Cellular Boundary Formula

In Hatcher's book we find, when computing the boundary maps of cellular homology,

Cellular Boundary Formula: $d_n(e^{n}_\alpha)=\sum_\beta d_{\alpha\beta}e^{n-1}_{\beta} $ where $d_{\alpha\beta}$ is the degree of the map $S^{n-1}_\alpha \rightarrow X^{n-1}\rightarrow S^{n-1}_\beta$ that is the composition of the attaching map of $e^{n}_\alpha$ with the quotient map collapsing $X^{n-1}- e^{n-1}_\beta $ to a point.

My question is:

When we identify $X^{n-1}/(X^{n-1}- e^{n-1}_\beta)$ with $S^{n-1}_\beta$, we are choosing a homeomorphism. Doesn't this choice affect the degree of the map in question?

Essentially (as I see it), we must choose a quotient map from $D^{n-1}$ to $S^{n-1}$ which identifies $S^{n-2}$ to a point.

There is indeed a choice of homeomorphism $D^n/S^{n-1} \cong S^n$ but as others have pointed out this won't affect any homology calculations as long as you consistently use this homeomorphism for each cell.

However, the degree is affected by the choice of homeomorphism, so the cellular boundary formula as found in Hatcher is only right to a sign. In order for the cellular boundary formula to make sense it is necessary that the generators of $H_n(X^n, X^{n-1})$ are of the form $e_{\alpha}^n =\Phi_{\alpha *}^n([D^n])$ for a fixed generator $[D^n]$ of $H_n(D^n, S^{n-1})$. Now in order for the cellular boundary formula to hold we need that these generators fit together according to the sequence of isomorphisms

$H_n(D^n, S^{n-1}) \cong H_{n-1}(S^{n-1}) \cong H_{n-1}(D^{n-1}/S^{n-2}) \cong H_{n-1}(D^{n-1}, S^{n-1})$

where the first isomorphism is the boundary map coming from the long exact sequence for the pair $(D^n, S^{n-1})$ and the second isomorphism comes from the chosen homeomorphism $S^{n-1} \cong D^{n-1}/S^{n-2}$. If the homeomorphisms make the chosen generators incompatible then the formula may fail to hold.

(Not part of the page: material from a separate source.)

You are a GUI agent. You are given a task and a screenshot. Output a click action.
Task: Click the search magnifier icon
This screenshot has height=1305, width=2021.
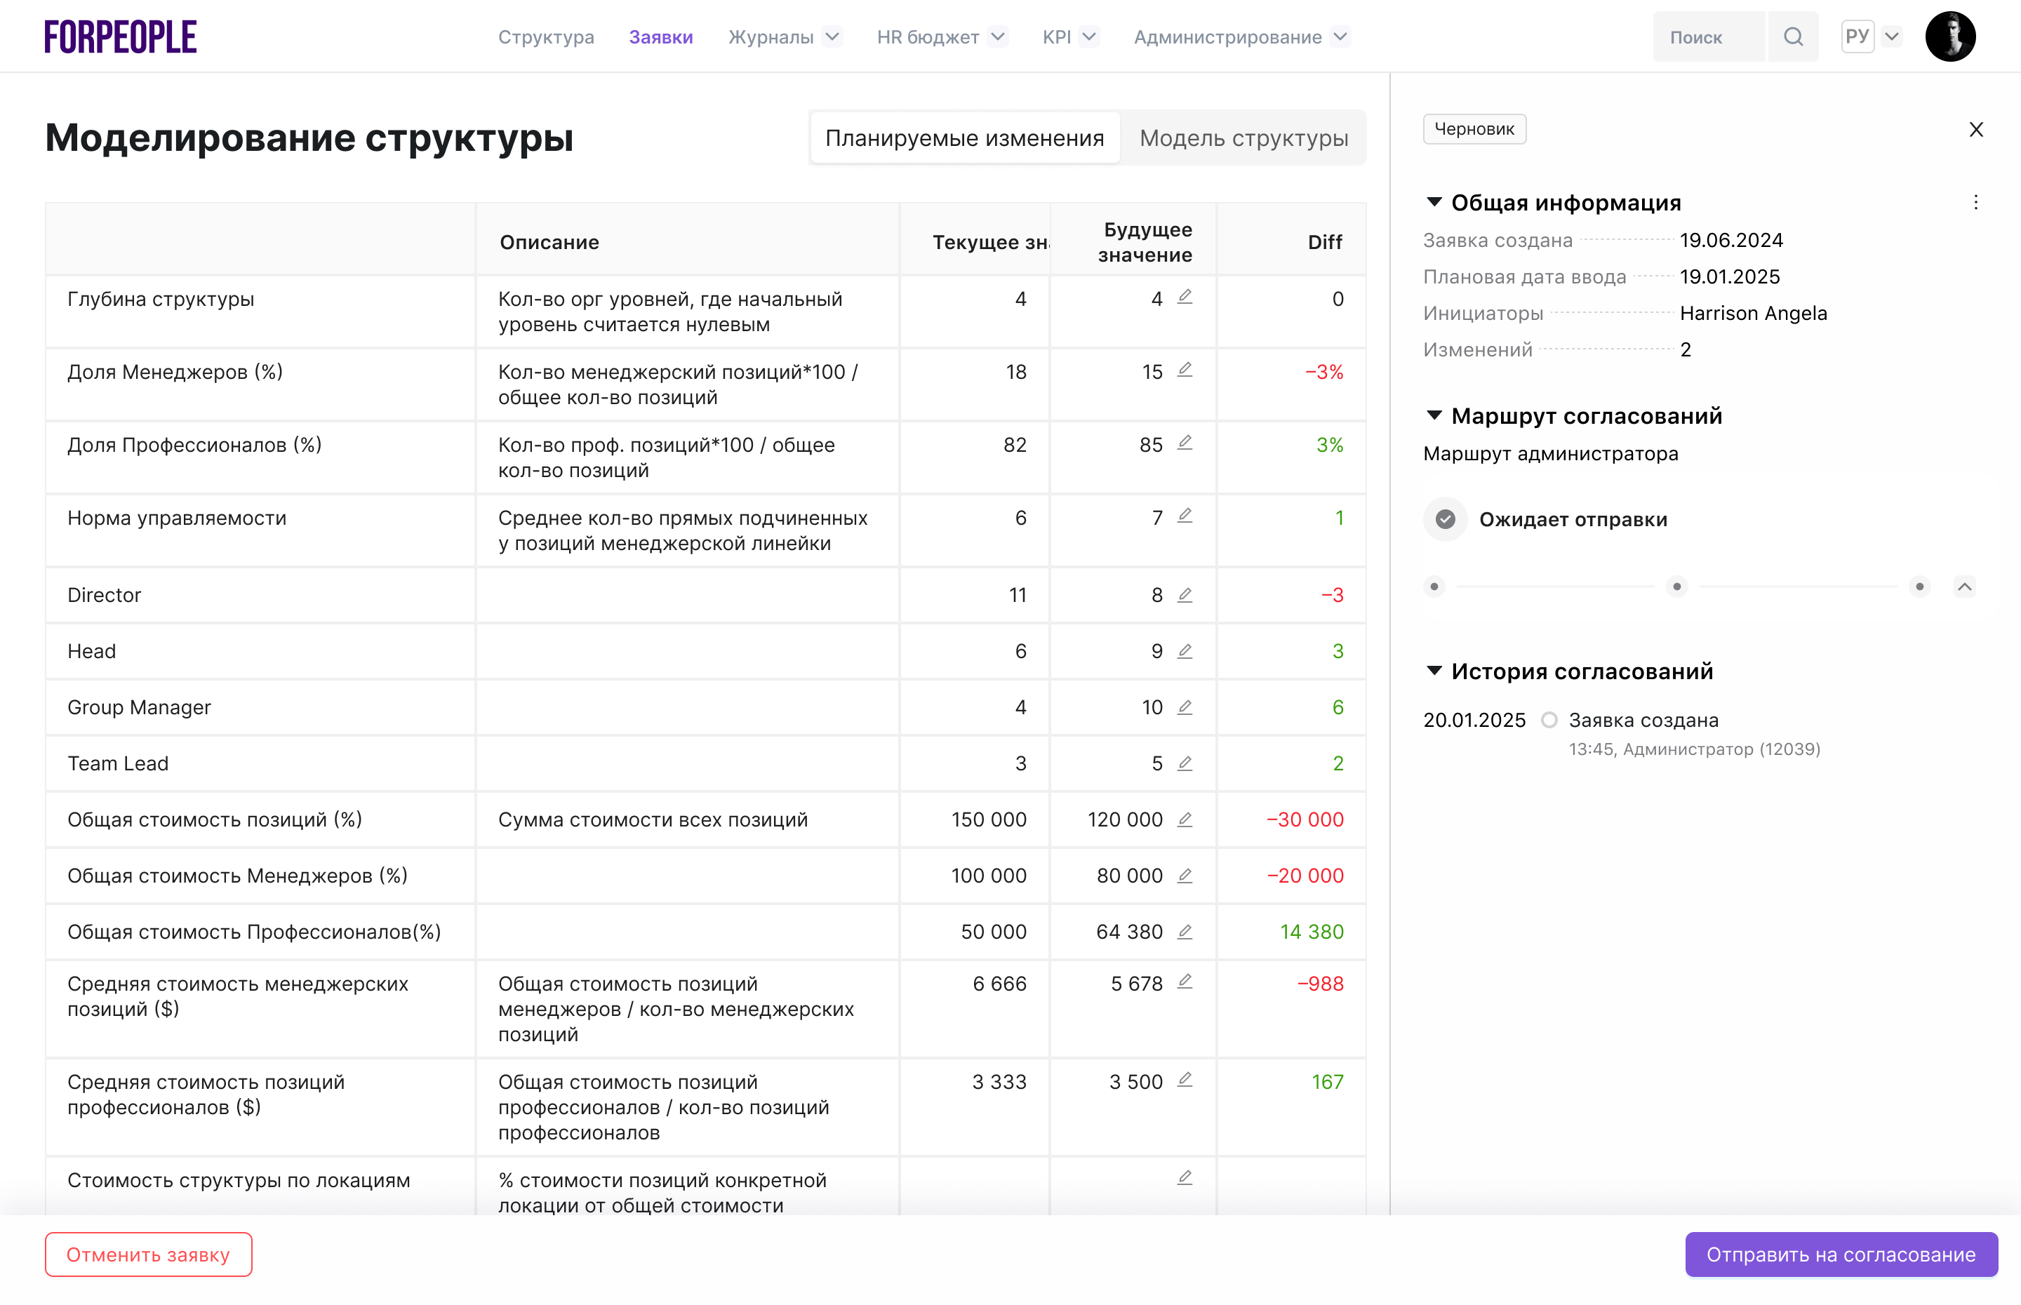tap(1792, 36)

This compatibility ensures the last two isomorphisms followed by $\Phi_{\beta *}^{n-1}$ sends $\partial [D^n]$ to $[D^{n-1}]$ and then to $e_{\beta}^{n-1}$. Thus it sends $\Delta_{\alpha \beta} \partial [D^n] = d_{\alpha \beta} \partial [D^n]$ to $d_{\alpha \beta} e_{\beta}^{n-1}$. The standard diagram chase shows $d_n(e_{\alpha}^n) = \sum_{\beta} (H_{n-1}(S^{n-1})\to H_{n-1}(D^{n-1}/S^{n-2}) \to H_{n-1}(D^{n-1}, S^{n-1}))\Delta_{\alpha \beta} \partial [D^n]$ so the theorem is proved.

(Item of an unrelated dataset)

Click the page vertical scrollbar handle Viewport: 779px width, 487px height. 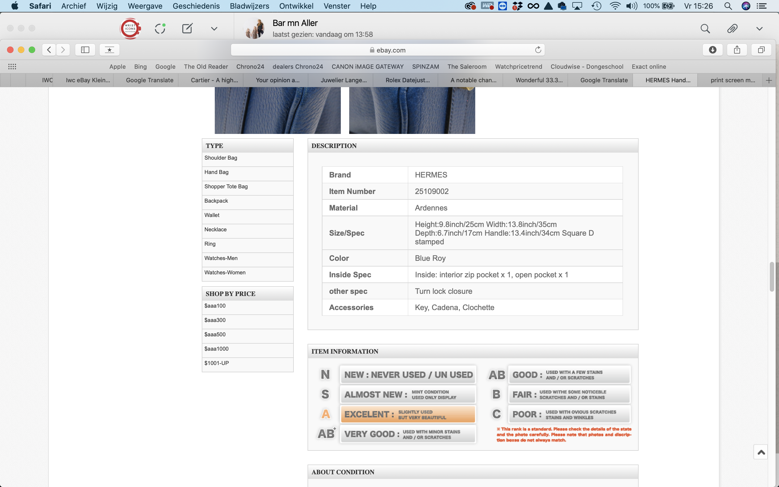[772, 276]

The left vertical arrow in the upper diagram is, up to the isomorphism described in the lower diagram, the inclusion of a direct $\Bbb Z$-summand into the direct sum. Composing this inclusion with $d_n$ and subsequently with the map to $\tilde H_{n-1}(S^{n-1}_\beta)$, which algebraically is the projection onto the direct summand for $\beta$, we get the composition $\Delta_{\alpha\beta*}\partial$. If we change the homeomorphism $h_β:D_β/∂D_β\to S_β$, so that the "typical" generator of $H_{n-1}(D_β,∂D_β)$ gets now mapped to the negated "typical" generator of $H_{n-1}(S_β)$, then each $e_β$ among the images of the cells under $d_n$ is replaced by $-e_β$. However, each $e_β$ among the generators of the kernel of $d_{n-1}$ would also have to be replaced by $-e_β$ since the value $d_{n-1}(e_β)$ has been negated by changing the homeomorphism. So overall nothing would change.